Here are some easy, nutritious, and time-saving recipes to keep your meals balanced and flavorful:
1. Mediterranean Quinoa Salad
Ingredients:
- 1 cup cooked quinoa
- 1 cup cherry tomatoes, halved
- ½ cucumber, diced
- ¼ cup feta cheese (optional)
- 2 tbsp olive oil
- 1 tbsp lemon juice
- Salt, pepper, and dried oregano to taste
Steps:
- Combine quinoa, tomatoes, cucumber, and feta in a bowl.
- Drizzle olive oil and lemon juice over the mixture.
- Toss and season with salt, pepper, and oregano.
Ready in: 15 minutes
2. Stir-Fried Veggies with Chicken
Ingredients:
- 1 chicken breast, sliced thinly
- 2 cups mixed vegetables (e.g., bell peppers, broccoli, carrots)
- 2 tbsp soy sauce
- 1 tsp sesame oil
- 1 tsp minced garlic
Steps:
- Heat sesame oil in a pan, add chicken, and cook until golden.
- Add garlic and mixed vegetables; stir-fry for 5 minutes.

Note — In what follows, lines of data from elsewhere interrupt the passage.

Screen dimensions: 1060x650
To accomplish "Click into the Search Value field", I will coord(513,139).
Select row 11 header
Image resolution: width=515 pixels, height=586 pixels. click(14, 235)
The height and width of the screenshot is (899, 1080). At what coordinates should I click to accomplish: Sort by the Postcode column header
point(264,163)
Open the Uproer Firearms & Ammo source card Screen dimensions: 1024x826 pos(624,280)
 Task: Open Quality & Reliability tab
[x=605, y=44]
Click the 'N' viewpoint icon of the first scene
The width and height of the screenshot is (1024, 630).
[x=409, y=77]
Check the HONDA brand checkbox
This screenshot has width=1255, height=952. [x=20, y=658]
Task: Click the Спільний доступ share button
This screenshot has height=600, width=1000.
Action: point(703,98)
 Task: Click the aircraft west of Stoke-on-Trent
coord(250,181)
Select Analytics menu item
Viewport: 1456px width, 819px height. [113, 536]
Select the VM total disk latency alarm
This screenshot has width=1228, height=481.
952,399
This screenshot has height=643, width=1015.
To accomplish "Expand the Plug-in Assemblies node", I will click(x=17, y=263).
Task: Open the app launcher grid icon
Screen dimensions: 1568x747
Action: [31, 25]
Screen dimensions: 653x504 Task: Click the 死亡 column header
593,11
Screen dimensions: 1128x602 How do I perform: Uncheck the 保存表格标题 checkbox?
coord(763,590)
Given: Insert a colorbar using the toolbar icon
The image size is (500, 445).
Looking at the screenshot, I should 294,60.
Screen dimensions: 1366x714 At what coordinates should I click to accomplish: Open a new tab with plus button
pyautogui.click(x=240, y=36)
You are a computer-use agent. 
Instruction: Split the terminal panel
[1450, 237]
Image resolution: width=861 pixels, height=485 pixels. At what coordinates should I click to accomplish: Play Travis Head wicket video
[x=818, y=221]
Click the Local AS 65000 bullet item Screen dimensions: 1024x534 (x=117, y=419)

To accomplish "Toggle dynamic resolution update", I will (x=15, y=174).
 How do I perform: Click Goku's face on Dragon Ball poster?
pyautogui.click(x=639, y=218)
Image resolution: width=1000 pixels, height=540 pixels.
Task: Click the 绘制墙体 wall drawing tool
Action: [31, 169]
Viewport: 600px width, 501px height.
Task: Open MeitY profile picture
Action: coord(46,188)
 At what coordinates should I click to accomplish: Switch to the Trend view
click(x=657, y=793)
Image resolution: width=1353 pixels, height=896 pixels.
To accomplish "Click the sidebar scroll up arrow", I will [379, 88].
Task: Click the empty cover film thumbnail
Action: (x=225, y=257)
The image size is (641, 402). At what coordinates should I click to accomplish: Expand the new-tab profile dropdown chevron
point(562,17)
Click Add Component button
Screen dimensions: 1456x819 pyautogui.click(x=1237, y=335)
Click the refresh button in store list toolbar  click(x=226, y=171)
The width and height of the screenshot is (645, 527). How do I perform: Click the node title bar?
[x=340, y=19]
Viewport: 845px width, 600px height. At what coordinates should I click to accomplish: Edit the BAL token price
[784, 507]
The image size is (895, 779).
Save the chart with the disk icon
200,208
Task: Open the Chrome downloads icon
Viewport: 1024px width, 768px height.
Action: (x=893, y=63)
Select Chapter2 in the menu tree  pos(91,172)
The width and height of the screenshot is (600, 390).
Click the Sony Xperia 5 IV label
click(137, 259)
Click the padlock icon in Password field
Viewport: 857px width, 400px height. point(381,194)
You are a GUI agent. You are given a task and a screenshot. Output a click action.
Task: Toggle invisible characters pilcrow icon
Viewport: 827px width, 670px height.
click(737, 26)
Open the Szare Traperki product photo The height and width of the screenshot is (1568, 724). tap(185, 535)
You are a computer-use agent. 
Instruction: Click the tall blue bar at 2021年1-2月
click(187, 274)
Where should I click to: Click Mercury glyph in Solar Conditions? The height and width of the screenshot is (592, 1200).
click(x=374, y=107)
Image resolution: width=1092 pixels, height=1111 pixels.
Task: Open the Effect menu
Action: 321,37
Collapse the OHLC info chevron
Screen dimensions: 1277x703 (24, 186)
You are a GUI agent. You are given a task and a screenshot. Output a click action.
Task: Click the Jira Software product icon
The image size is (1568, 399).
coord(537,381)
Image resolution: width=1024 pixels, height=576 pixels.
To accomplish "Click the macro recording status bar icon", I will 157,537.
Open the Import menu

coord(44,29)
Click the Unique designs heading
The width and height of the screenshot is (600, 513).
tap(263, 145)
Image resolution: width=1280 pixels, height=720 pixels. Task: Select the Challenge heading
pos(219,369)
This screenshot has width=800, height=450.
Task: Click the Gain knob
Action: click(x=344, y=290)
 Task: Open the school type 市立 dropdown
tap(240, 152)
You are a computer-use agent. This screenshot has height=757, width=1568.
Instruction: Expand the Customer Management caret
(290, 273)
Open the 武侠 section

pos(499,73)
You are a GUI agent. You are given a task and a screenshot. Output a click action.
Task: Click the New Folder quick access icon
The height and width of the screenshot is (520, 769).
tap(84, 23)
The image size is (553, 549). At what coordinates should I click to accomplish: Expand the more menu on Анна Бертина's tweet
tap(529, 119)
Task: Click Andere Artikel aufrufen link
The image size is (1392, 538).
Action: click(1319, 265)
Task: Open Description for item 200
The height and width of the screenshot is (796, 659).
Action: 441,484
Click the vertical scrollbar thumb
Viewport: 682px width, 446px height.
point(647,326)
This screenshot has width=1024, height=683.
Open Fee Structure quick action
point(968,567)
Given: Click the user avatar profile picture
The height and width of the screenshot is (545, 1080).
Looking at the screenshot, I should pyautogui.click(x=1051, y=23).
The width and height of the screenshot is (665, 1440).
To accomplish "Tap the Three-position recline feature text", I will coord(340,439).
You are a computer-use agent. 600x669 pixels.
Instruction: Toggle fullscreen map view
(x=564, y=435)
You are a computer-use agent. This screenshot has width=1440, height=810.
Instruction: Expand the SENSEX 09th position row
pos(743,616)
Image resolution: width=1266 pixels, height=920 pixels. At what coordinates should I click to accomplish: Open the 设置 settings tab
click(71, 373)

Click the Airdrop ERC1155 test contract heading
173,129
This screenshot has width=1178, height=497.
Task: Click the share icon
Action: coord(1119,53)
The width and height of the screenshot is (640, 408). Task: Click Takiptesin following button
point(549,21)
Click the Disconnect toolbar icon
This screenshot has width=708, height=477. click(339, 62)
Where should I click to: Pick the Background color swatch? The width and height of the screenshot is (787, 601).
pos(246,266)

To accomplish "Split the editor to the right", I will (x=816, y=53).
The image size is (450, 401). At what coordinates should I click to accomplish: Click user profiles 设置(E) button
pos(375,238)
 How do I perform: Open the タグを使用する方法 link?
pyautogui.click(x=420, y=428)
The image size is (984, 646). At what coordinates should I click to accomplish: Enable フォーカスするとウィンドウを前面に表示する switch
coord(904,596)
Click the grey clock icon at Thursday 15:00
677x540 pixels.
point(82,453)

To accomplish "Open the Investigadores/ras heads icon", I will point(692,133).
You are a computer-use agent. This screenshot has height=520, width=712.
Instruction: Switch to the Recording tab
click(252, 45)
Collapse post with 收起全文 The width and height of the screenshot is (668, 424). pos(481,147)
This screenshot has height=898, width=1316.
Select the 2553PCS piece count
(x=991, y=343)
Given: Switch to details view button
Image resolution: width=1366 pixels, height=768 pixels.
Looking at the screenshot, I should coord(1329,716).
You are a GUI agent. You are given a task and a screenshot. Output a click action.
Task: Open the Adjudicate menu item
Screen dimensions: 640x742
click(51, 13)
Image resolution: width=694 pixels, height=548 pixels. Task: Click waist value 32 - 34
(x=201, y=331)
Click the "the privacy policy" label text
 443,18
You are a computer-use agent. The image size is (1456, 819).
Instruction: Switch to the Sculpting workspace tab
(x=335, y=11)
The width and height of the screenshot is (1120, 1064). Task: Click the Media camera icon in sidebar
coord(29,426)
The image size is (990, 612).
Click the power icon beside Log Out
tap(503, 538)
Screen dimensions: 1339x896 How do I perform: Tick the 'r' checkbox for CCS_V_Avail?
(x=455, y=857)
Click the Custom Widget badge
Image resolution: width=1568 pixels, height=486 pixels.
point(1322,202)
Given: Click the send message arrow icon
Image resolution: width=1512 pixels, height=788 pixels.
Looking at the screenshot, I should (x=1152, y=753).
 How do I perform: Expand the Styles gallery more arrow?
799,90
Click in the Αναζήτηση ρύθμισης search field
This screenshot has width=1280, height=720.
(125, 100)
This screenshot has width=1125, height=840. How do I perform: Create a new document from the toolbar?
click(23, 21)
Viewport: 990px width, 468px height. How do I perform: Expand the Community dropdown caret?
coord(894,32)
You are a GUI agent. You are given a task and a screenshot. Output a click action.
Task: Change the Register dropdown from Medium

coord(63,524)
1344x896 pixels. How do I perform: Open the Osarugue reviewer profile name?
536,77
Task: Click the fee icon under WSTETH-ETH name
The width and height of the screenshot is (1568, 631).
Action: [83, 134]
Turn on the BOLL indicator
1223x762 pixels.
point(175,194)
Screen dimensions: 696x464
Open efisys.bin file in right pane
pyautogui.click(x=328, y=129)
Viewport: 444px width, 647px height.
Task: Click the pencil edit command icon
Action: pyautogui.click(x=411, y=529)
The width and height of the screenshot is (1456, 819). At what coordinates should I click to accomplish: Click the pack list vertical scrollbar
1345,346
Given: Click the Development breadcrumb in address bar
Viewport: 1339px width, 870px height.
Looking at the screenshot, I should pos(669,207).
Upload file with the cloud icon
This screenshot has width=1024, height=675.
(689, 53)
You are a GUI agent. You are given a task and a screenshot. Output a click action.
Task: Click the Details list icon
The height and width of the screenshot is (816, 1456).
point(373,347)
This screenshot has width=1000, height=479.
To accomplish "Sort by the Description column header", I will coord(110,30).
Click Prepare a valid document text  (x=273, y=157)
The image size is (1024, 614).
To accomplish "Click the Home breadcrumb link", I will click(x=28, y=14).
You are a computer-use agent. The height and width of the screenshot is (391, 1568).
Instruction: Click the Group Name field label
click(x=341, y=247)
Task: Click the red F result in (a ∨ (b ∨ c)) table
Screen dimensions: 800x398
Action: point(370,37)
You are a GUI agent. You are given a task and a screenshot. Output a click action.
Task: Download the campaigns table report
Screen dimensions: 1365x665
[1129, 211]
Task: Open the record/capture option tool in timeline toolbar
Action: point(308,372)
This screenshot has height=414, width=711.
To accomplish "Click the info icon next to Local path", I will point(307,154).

- Pour soy sauce over the mixture and cook for another 2 minutes.
Ready in: 20 minutes
3. Avocado Toast with Egg
Ingredients:
- 1 slice of whole-grain bread
- ½ avocado, mashed
- 1 boiled or poached egg
- Pinch of chili flakes and salt
Steps:
- Toast the bread and spread mashed avocado on top.
- Place the egg over the avocado and sprinkle with chili flakes and salt.
Ready in: 10 minutes
4. One-Pan Salmon and Veggies
Ingredients:
- 1 salmon fillet
- 1 cup asparagus or green beans
- 1 tbsp olive oil
- 1 tsp garlic powder
- ½ tsp paprika, salt, and pepper
Steps:
- Preheat oven to 400°F (200°C).
- Place salmon and veggies on a lined baking tray.
- Drizzle with olive oil, season, and bake for 15-20 minutes.
Ready in: 25 minutes
5. Protein-Packed Smoothie Bowl
Ingredients:
- 1 frozen banana
- 1 cup spinach
- ½ cup Greek yogurt
- 1 scoop protein powder (optional)
- Toppings: granola, nuts, or fresh fruits
Steps:
- Blend banana, spinach, yogurt, and protein powder until smooth.
- Pour into a bowl and add toppings of your choice.
Ready in: 5 minutes
These recipes are quick, healthy, and easily customizable for your preferences. Perfect for a busy lifestyle!